[Source data]
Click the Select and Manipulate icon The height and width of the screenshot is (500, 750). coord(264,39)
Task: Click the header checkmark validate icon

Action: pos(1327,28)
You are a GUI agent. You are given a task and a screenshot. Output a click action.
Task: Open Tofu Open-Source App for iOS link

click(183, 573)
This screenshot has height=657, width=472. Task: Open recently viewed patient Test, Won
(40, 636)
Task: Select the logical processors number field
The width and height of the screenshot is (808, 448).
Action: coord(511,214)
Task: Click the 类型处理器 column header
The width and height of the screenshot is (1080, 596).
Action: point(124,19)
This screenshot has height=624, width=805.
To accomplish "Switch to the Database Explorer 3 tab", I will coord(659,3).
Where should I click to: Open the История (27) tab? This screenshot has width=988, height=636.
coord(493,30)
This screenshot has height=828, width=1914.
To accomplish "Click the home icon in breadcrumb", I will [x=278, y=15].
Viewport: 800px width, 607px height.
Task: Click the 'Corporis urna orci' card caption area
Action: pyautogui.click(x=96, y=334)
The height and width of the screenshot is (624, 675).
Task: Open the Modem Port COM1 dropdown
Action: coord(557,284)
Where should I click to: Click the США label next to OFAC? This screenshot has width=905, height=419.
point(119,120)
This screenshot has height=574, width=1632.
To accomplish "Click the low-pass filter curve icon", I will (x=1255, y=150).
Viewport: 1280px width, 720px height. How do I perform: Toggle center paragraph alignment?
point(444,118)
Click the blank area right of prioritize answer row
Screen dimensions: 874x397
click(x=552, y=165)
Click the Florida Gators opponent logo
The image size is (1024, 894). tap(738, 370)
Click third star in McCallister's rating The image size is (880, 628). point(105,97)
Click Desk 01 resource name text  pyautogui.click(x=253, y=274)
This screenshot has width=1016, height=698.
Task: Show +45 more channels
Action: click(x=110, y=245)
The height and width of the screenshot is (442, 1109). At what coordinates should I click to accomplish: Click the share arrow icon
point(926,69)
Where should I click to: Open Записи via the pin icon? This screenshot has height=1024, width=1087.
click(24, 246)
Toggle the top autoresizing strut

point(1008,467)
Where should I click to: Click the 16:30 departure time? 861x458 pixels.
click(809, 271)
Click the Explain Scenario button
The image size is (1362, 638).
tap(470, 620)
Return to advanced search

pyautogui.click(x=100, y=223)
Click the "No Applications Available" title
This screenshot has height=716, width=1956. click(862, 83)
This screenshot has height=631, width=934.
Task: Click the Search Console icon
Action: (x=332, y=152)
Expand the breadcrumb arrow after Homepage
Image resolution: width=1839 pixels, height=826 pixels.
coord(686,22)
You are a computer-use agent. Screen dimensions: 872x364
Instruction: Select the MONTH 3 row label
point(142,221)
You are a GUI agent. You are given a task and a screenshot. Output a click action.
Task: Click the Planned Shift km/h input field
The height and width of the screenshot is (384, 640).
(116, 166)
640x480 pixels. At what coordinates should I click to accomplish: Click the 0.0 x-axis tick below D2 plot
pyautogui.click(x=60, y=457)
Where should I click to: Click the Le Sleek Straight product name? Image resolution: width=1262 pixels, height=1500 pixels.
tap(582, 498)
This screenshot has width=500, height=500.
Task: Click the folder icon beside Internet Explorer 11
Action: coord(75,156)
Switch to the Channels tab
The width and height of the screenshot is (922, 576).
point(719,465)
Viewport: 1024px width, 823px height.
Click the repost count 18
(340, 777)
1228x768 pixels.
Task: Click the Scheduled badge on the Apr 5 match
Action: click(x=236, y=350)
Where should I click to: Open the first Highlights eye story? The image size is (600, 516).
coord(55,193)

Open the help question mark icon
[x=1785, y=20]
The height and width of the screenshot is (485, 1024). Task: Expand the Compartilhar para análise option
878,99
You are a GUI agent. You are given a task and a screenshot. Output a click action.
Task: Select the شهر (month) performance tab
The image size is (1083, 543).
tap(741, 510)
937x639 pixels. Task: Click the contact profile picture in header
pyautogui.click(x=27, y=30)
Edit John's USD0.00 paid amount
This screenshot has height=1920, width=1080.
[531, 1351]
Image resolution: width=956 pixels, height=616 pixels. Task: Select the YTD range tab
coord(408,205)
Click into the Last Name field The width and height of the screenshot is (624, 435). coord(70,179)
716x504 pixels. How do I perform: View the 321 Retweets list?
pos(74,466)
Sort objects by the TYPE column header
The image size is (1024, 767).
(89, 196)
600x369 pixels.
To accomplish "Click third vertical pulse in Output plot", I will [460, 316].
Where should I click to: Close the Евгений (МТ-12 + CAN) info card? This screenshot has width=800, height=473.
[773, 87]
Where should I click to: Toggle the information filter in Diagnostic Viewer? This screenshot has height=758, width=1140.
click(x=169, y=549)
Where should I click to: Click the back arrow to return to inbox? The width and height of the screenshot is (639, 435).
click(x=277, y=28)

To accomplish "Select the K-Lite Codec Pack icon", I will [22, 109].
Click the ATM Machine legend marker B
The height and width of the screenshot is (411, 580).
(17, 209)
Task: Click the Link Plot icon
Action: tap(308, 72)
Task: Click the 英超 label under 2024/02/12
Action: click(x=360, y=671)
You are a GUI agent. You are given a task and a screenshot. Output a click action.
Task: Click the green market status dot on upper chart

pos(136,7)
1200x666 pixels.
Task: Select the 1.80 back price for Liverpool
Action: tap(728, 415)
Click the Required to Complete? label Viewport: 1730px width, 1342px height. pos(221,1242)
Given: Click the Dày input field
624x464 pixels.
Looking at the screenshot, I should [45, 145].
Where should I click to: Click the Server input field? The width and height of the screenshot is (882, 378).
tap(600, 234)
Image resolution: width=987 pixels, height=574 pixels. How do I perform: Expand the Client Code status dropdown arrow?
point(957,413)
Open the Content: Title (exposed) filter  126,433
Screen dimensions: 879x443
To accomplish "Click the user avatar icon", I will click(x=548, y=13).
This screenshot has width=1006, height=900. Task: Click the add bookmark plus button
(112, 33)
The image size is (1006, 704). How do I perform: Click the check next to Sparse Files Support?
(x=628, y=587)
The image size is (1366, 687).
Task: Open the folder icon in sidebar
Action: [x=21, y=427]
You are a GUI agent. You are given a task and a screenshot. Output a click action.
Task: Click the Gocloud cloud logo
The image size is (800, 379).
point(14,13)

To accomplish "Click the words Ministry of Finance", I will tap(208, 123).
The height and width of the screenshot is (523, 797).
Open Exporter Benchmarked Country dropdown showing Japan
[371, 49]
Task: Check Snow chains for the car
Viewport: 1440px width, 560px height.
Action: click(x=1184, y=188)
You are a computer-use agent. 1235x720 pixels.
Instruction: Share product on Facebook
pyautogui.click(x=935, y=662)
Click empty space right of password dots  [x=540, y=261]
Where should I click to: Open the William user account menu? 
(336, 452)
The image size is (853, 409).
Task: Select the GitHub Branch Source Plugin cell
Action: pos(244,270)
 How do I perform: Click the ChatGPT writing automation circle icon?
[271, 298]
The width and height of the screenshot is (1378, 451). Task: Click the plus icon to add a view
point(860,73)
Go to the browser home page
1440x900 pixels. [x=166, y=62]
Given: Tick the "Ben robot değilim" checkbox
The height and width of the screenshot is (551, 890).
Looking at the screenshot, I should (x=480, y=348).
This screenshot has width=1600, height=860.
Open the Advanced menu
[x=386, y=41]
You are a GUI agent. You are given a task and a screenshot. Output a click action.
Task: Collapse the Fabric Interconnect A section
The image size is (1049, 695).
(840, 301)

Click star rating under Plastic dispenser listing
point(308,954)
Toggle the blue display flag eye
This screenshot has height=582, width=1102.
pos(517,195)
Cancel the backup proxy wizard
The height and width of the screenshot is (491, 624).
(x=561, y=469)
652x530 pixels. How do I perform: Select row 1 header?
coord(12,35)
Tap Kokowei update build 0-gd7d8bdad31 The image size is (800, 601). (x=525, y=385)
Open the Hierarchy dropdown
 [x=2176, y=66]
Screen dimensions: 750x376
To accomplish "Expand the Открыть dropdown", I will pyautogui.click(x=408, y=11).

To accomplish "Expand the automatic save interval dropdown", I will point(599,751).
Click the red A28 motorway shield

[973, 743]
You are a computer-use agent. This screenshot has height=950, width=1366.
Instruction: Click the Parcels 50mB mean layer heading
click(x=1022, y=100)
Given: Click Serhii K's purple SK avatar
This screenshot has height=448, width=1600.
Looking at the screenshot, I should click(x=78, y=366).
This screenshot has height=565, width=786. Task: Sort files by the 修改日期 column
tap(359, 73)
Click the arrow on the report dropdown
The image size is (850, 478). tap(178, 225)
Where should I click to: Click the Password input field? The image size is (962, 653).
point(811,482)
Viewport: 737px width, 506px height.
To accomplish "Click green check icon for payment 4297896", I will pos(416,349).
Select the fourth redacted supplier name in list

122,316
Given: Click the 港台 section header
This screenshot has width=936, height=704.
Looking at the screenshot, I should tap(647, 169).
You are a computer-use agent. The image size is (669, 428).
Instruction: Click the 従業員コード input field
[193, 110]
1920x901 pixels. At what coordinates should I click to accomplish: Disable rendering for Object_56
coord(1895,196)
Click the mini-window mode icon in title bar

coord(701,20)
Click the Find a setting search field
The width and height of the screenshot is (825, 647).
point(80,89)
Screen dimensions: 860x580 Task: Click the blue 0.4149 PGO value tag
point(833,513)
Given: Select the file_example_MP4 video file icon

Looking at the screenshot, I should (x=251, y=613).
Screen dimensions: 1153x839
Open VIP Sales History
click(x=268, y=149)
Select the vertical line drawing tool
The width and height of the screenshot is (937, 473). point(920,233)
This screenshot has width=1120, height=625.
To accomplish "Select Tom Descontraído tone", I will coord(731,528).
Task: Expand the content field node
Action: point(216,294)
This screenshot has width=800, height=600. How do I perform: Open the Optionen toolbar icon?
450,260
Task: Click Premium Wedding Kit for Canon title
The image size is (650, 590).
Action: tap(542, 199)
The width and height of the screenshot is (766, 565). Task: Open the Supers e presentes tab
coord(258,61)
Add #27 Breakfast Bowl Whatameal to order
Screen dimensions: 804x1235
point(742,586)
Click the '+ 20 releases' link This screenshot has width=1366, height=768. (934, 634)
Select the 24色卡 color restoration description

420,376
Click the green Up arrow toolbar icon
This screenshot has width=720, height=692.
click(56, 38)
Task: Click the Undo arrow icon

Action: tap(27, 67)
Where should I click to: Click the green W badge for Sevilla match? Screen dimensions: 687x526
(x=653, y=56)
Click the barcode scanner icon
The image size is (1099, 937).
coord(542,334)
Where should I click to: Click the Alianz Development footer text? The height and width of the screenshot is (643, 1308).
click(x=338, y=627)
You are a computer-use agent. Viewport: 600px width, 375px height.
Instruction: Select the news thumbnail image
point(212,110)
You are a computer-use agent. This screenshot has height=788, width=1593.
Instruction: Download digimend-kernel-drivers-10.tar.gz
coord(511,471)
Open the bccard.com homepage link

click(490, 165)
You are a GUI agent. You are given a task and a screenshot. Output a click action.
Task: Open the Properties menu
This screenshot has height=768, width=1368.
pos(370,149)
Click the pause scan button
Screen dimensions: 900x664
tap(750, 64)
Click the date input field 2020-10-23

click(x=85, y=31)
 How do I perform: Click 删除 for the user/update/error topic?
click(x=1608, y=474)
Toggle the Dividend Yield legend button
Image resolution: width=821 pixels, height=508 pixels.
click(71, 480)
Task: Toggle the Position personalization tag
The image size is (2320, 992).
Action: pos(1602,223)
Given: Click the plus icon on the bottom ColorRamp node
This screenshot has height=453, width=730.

[What this task involves] Look back at the entries above. Retype the line with "Open the bccard.com homepage link", the line with "Task: Open the Properties menu", and all lines in between.

[Solved exercise]
Open the bccard.com homepage link

click(490, 165)
You are a GUI agent. You are given a task and a screenshot. Output a click action.
Task: Open the Properties menu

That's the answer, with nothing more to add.